Em Curitiba e em muitas cidades do país, carnaval não é feriado

The party is over.

Desculpem informar, mas a festa acabou.

Na ausência de lei municipal estabelecendo feriado em dia festivo, o trabalho nesses dias não deve ser pago em dobro. O entendimento é do Tribunal Superior do Trabalho (TST), que decidiu, ao julgar recurso a favor de uma empresa de Aparecida de Goiânia (GO), contra a exigência de um motorista de receber dobrado por trabalhar no carnaval e no “Corpus Christi”.

Inicialmente, para a Corte regional, a suspensão do trabalho naquelas datas, por ser prática reiterada e geral, deveria ser reconhecida como válida, por ser o direito costumeiro, que tem origem na sociedade, fonte formal autônoma do Direito do Trabalho.

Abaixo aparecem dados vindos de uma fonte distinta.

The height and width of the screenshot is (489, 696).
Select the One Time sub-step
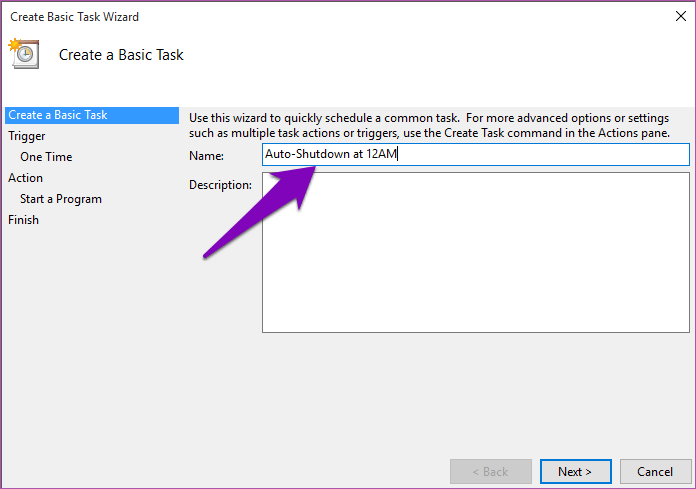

Já a ministra relatora do recurso no TST explicou que os artigos 1º e 2º, da Lei 9.093, de 1995, dispõem, respectivamente, que são considerados feriados civis os declarados em lei federal e feriados religiosos os declarados em lei municipal. Como em Aparecida de Goiânia a legislação municipal não define o carnaval e “Corpus Christi” como feriados, nestas datas há expediente normal e sem necessidade de pagamento especial.

A advogada trabalhista Fernanda Bunese Dalsenter explica que “em Curitiba, há previsão do feriado de “Corpus Christi” em lei municipal, mas não para a terça-feira de carnaval. Por isso, o empregador, por liberalidade ou mediante de compensação de horas, poderá dispensar os funcionários. Tais regras são válidas, em princípio, para todos os trabalhadores, inclusive os domésticos”.